The report that did not surprise anyone was the New Home Sales for November. Sales fell to 647,000 annualized units falling -9% from October and -34% from the prior November. This was the steepest year-over-year decline so far in this cycle. The biggest decline came from the Midwest with a month-to-month drop of 27.6%. Months of supply on the market increased to 9.3 months. Surprisingly the median price of a home sold rose +7.3% due mostly to a firming of sales on the west coast. The NAHB Housing Market Index is still holding at its record low of 19 where it has been for the last 3-months. The high for the year was 39 back in February. You could say two months without a decline in the index may be positive since we are only 3-months away from the start of the spring sales season. Builders may start showing signs of hope once the holiday doldrums have passed. December is the worst month for home sales because potential consumers have their attentions focused elsewhere.
New Home Sales Chart
Next week's economic calendar has some important events. The calendar will start out grim with the existing home sales on Monday and they should also show a sharp decline. The ISM Index for December will follow on Wednesday and analysts are not expecting any major change. However with the unexpected jump in the PMI (Purchasing Manager Index) we could see a positive surprise in the ISM. Also on Wednesday the FOMC minutes for the Dec-11th meeting will be released and we will get to see what the Fed was thinking when they cut rates by a quarter point. Future rate cut hopes for the Jan-29th meeting will ride on these FOMC minutes, the ISM and on Friday's employment report.

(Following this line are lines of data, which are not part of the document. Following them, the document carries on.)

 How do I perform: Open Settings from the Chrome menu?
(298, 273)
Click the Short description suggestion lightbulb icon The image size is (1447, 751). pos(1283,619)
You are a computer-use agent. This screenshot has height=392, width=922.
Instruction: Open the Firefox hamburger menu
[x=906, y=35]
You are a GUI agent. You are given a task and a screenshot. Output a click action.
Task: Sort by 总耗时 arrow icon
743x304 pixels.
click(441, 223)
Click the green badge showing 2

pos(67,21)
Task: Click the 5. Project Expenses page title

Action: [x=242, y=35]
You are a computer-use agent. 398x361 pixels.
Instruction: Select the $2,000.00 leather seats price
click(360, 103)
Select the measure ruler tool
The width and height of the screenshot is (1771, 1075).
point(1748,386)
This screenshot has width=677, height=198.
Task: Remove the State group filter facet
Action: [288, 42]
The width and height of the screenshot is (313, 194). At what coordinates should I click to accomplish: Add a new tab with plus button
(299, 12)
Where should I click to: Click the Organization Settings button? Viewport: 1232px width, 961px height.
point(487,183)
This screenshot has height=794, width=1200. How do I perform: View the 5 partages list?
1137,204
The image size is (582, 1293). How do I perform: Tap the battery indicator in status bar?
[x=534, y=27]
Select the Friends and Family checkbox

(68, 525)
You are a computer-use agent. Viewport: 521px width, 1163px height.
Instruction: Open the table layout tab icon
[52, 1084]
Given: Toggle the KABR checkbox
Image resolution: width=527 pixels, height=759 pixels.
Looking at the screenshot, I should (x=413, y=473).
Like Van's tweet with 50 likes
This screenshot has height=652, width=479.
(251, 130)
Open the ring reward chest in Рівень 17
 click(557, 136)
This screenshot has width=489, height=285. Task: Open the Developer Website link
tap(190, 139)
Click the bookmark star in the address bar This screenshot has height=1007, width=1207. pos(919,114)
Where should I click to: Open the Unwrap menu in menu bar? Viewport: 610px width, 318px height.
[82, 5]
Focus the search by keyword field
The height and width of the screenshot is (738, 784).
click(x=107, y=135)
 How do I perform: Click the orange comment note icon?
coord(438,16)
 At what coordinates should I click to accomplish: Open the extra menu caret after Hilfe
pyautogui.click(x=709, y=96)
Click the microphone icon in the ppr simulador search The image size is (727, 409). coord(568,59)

The Nonfarm Payroll report on Friday is officially expected to show a gain of 70,000 jobs but the unofficial whisper numbers are dropping fast. Most are in the 50K range but some are nearing zero. Unexpected strength here would turn the Fed off completely but unexpected weakness could pull the Fed back into the picture. It should be an interesting economic week.
It has been an interesting year in the markets. The Dow is on track to post a +7% gain, S&P +4% and Nasdaq +11%. The Russell is on track to lose 2% for the full year and that is significantly better than the -7% drop we were seeing back on Dec 18th. The Santa bounce tacked +65 points on the Russell before the assassination killed interest in small caps. The biggest Dow gainer was Honeywell (HON) at +35% and the biggest loser was Citigroup (C) at -48%. The leading sector was energy at +33% and financials at -21% were the losers.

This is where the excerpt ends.